La plateforme C64, qui regroupe des figures emblématiques de l’opposition congolaise, s’est formée spécifiquement autour de l’objectif de bloquer la révision de la Constitution envisagée par Félix Tshisekedi. Ses membres estiment que toute altération du texte fondateur ouvrirait la voie à une refonte institutionnelle opportuniste, conçue pour consolider le pouvoir en place. Leur message au chef de l’État reste sans équivoque : renoncer publiquement au projet ou faire face à une mobilisation citoyenne d’envergure.

Pour la coalition, la Constitution de 2006, adoptée par référendum après la période de transition post-conflit, représente un pilier démocratique inaliénable. Ses cadres craignent particulièrement une modification des articles encadrant le nombre et la durée des mandats présidentiels. Cette position est partagée par une partie de la société civile et diverses confessions religieuses, qui ont exprimé leurs vives préoccupations quant à une éventuelle réécriture du document.

Le calcul politique de Félix Tshisekedi à Kinshasa

Réélu en décembre 2023 pour un second mandat, Félix Tshisekedi avait évoqué dès l’automne 2024 la nécessité d’une nouvelle Constitution, qu’il jugeait plus adaptée aux réalités congolaises. L’argumentaire présidentiel met en avant une prétendue inadéquation du texte actuel avec les impératifs de développement et de gouvernance d’un pays-continent de plus de cent millions d’habitants. En réponse, les opposants dénoncent un prétexte visant à contourner la limitation des mandats et à pérenniser l’influence de l’Union sacrée au sommet de l’État.

Le président a annoncé la création d’une commission dédiée à l’étude de ce dossier, une initiative perçue par ses détracteurs comme la première étape d’un processus dont l’issue serait déjà prédéterminée. Pour la coalition d’opposition, il ne s’agit ni d’un débat technique ni d’un exercice académique, mais d’un moment politique décisif. Cette séquence rappelle des situations observées ailleurs sur le continent, où des révisions présentées comme des modernisations ont souvent mené à des bouleversements du calendrier électoral.
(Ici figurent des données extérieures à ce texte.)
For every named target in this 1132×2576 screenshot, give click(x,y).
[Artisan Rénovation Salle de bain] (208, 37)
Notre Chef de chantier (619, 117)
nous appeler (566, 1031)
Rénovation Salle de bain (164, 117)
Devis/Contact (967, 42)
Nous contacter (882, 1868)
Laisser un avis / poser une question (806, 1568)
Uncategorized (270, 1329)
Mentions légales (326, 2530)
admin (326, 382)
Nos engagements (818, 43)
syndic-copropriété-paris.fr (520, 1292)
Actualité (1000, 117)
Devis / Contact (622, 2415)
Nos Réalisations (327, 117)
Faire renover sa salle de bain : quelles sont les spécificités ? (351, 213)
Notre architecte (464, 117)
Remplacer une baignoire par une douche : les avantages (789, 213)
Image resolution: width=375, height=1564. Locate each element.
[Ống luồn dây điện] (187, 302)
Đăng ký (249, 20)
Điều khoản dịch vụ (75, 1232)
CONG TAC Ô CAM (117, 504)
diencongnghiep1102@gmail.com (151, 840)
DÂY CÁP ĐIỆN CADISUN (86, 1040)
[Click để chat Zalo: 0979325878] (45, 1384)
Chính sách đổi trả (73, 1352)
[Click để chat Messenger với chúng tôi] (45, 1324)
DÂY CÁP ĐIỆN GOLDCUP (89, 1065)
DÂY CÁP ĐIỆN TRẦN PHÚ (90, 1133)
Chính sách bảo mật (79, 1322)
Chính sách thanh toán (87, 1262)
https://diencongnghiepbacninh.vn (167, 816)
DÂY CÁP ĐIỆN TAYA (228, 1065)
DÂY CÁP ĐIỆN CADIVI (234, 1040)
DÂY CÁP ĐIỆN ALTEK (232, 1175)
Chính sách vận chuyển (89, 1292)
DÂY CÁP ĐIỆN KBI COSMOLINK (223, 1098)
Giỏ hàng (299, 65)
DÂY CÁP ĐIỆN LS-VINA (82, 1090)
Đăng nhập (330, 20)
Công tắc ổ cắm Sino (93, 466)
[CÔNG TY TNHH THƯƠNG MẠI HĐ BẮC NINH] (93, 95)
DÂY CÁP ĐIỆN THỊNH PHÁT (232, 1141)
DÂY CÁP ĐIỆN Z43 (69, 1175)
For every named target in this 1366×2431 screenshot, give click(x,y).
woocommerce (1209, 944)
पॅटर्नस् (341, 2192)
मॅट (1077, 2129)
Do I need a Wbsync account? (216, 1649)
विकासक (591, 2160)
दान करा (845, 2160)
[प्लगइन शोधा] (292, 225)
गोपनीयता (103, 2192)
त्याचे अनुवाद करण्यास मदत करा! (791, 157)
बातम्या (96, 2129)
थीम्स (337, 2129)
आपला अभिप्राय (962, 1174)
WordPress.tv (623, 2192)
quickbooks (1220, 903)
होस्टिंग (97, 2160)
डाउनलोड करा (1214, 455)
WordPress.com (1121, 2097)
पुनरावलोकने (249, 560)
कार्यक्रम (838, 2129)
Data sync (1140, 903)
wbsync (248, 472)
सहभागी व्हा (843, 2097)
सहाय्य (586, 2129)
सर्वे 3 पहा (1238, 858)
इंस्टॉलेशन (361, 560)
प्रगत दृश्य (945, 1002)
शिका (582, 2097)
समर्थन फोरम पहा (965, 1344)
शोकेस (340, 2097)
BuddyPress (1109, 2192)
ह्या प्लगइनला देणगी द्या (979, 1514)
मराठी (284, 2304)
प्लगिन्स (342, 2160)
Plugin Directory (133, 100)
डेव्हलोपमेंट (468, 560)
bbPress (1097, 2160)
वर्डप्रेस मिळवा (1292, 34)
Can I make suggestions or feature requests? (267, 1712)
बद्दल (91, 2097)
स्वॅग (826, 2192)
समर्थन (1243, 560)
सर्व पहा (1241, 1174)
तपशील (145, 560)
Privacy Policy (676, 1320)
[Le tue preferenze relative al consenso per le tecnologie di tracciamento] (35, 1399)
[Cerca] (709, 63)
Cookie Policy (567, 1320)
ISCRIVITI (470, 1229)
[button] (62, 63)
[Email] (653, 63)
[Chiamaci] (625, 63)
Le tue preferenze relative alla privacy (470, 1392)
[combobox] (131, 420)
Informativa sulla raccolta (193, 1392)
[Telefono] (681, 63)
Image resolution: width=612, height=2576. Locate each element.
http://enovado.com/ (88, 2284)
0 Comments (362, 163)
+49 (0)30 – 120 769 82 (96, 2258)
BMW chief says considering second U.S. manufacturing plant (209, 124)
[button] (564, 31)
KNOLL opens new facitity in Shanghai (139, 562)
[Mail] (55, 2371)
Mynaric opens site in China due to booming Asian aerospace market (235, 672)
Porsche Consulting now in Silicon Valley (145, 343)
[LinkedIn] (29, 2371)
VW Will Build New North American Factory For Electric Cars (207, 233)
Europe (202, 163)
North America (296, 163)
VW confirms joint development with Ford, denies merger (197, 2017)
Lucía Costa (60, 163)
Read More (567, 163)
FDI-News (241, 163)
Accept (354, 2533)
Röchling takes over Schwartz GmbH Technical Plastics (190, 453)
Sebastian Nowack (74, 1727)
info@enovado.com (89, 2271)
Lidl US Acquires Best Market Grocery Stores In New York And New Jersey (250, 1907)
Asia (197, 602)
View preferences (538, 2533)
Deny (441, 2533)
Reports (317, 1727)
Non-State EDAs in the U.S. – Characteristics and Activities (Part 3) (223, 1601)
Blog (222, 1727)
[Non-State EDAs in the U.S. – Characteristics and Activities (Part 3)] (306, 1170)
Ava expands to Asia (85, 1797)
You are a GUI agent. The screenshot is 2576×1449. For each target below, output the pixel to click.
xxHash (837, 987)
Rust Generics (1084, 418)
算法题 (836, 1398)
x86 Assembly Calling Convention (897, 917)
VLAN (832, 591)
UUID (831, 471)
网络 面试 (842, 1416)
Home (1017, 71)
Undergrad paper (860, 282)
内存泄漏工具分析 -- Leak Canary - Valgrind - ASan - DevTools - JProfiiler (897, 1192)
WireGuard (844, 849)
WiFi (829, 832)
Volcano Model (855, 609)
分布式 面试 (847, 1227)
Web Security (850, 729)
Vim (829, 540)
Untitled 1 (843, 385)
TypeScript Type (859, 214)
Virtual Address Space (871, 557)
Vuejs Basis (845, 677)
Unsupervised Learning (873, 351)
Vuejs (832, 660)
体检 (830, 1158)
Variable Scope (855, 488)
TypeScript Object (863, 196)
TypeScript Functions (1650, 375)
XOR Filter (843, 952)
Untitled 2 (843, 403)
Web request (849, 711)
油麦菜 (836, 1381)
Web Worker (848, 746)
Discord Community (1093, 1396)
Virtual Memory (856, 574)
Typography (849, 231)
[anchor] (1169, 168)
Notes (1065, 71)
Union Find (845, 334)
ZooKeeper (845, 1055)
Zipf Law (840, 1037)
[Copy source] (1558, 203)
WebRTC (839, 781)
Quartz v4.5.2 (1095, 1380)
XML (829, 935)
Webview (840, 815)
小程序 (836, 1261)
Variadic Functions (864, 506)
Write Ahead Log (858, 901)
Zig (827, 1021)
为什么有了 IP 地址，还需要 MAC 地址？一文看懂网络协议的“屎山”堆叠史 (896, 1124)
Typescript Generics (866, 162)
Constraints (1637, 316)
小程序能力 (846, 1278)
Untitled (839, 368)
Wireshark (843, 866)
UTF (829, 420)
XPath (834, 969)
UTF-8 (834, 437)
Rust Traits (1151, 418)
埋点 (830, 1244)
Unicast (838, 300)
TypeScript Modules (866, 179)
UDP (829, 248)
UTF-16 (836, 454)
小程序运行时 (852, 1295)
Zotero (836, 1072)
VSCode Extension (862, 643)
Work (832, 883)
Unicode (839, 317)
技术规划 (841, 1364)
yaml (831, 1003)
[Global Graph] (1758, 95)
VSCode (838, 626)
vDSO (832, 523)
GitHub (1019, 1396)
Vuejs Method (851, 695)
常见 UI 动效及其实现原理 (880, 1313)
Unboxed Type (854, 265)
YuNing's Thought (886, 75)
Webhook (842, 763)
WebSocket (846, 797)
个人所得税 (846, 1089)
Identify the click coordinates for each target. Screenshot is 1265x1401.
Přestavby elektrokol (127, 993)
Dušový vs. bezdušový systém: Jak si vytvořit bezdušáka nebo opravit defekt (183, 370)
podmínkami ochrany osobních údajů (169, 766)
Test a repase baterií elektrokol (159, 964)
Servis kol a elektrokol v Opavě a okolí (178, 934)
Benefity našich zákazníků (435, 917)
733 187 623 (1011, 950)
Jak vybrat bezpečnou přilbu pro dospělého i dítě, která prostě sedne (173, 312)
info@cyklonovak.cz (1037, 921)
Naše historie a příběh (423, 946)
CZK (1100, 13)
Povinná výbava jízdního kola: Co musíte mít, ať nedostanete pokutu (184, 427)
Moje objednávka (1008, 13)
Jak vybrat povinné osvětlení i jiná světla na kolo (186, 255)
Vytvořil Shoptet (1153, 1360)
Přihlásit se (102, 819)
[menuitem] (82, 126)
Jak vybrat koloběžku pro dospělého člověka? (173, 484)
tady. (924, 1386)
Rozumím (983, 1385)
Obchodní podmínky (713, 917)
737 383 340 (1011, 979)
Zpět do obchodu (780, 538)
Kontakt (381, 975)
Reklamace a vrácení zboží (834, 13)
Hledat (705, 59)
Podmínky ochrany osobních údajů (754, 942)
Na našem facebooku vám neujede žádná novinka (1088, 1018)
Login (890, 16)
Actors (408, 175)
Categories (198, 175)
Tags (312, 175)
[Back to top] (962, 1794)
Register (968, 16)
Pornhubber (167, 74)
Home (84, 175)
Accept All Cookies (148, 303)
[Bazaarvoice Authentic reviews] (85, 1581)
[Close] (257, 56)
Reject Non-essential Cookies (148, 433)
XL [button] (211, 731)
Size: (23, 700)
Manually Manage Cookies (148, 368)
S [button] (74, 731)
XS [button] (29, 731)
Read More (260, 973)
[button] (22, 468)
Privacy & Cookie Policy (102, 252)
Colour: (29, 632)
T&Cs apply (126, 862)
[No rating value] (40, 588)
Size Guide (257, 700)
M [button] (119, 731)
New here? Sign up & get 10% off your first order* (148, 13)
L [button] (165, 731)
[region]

Un climat social et sécuritaire sous tension en RDC

Le débat constitutionnel se déroule dans un climat national particulièrement tendu. Dans l’Est du pays, les provinces du Nord-Kivu et du Sud-Kivu sont le théâtre, depuis le début de l’année, d’une offensive majeure du groupe armé M23, soutenu par des forces extérieures, comme le confirment plusieurs rapports d’experts onusiens. La chute de Goma, puis de Bukavu au premier trimestre, a ébranlé l’autorité étatique et alimenté la contestation interne. L’opposition estime que la priorité gouvernementale devrait être la restauration de la souveraineté territoriale, plutôt qu’une refonte institutionnelle.

Sur le plan économique, la RDC conserve son rôle de fournisseur stratégique mondial de cobalt et de cuivre, des minerais essentiels à la transition énergétique. Les investisseurs suivent attentivement l’évolution du climat politique à Kinshasa, conscients qu’une crise institutionnelle prolongée pourrait nuire à la visibilité des grands contrats miniers. Les partenaires régionaux, notamment l’Angola et l’Afrique du Sud, observent également avec vigilance les prochaines étapes de ce bras de fer.

Il reste à déterminer si l’ultimatum de la C64 se matérialisera par des manifestations coordonnées ou par une escalade purement politique. Les précédents appels à manifester lancés par l’opposition ont souvent généré des mobilisations variables, fréquemment encadrées par un dispositif policier dissuasif. La coalition mise désormais sur une alliance élargie avec la société civile et les confessions religieuses pour influencer l’agenda présidentiel. L’opposition entend maintenir la pression jusqu’à un renoncement explicite du chef de l’État.